Prediction, error and precision

Predictive coding: the brain as a prediction machine

Predictive coding reframes perception as a process of explaining away sensory input. The brain predicts what it expects to sense, compares that prediction with incoming data, and updates beliefs using precision-weighted prediction errors.

1. From Bayesian updating to prediction error

In the Bayesian updating page, prior beliefs and new evidence combined to form a posterior. Predictive coding expresses a similar idea dynamically: a belief generates a prediction, sensory input provides evidence and the mismatch becomes a prediction error.

$$\varepsilon = y - \hat{y}$$

Here, $y$ is sensory input and $\hat{y}$ is predicted input. When prediction error is large, beliefs may need to change. But the size of the update also depends on precision.

2. Interactive prediction-error update

The dot is the current belief or prediction. The vertical marker is the sensory input. The gap between them is prediction error. Higher precision makes the same error produce a stronger update.

Prediction error 2.60
Precision-weighted error 3.38
Interpretation High precision makes the error more influential, so belief updates are stronger.

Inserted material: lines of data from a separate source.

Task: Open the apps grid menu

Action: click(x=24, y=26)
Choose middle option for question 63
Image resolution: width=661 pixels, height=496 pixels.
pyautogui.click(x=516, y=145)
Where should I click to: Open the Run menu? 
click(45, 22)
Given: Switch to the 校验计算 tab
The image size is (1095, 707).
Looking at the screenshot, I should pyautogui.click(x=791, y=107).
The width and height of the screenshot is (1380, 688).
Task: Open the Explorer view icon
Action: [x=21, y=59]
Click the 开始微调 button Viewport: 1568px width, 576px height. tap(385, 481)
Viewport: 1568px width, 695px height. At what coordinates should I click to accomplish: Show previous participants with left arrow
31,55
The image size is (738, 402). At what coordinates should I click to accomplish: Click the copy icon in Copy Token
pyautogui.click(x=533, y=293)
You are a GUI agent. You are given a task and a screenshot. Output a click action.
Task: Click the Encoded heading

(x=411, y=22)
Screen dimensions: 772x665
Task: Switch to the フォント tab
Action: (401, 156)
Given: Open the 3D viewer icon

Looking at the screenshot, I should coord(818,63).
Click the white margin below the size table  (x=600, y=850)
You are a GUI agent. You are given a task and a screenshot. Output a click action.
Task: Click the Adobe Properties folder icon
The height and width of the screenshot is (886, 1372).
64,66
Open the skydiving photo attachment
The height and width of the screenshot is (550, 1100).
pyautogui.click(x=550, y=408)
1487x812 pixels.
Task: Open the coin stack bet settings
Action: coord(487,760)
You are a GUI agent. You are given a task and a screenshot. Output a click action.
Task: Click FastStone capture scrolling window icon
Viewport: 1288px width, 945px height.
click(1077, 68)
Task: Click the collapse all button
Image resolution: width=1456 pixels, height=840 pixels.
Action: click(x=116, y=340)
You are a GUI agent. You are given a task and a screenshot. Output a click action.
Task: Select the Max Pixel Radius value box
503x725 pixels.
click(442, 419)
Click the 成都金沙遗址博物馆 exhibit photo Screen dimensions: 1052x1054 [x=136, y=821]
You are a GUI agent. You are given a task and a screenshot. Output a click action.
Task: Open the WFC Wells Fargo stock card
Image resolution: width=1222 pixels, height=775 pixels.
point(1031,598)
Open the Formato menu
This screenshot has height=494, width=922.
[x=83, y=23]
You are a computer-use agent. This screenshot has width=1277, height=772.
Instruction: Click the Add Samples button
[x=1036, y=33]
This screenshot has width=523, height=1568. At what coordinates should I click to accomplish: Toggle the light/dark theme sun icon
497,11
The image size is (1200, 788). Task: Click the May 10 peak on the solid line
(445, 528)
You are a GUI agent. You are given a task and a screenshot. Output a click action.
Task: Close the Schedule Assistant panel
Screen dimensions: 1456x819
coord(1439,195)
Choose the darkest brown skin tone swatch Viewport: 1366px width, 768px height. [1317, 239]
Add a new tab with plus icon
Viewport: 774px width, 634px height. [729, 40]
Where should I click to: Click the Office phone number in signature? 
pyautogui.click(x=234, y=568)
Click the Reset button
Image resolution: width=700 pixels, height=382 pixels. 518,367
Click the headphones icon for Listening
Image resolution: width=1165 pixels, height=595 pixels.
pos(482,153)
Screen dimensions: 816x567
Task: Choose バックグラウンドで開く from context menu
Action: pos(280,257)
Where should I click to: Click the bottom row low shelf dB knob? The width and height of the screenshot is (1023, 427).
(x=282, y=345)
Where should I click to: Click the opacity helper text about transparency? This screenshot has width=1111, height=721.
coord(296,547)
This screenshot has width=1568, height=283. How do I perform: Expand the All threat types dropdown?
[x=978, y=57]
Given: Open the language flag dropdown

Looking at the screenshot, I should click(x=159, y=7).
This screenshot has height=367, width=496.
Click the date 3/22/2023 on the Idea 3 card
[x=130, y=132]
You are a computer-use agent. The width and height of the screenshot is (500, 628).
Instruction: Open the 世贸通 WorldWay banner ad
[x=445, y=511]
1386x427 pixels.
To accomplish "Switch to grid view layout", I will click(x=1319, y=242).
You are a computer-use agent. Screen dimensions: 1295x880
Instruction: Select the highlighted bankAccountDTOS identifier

3. Precision-weighted prediction error

Predictive coding does not treat all errors equally. An error from a reliable sensory source should matter more than an error from a noisy or uncertain source.

$$\Delta \mu \propto \pi \varepsilon$$

Here, $\mu$ is the belief being updated, $\varepsilon$ is prediction error and $\pi$ is precision. Precision controls the influence of prediction error on belief updating.

4. A simple hierarchy

Predictive coding is usually hierarchical. Higher levels predict lower levels. Lower levels send back errors. Perception emerges from this reciprocal exchange between predictions and prediction errors.

Higher-level belief
hidden cause
prediction ↓
Lower-level sensory input
evidence
prediction error ↑

5. Why this matters for our lab

Predictive coding provides a bridge between symptoms, neural circuits and formal models. Altered synaptic gain, excitation/inhibition balance or neuromodulatory precision can all be framed as changes in how prediction errors are generated, weighted or resolved.

In our work, this connects naturally to Dynamic Causal Modelling, computational psychiatry, pharmacological EEG/MEG and active inference. The same broad logic also underpins embodied intelligence: agents perceive and act by continually reducing uncertainty and prediction error.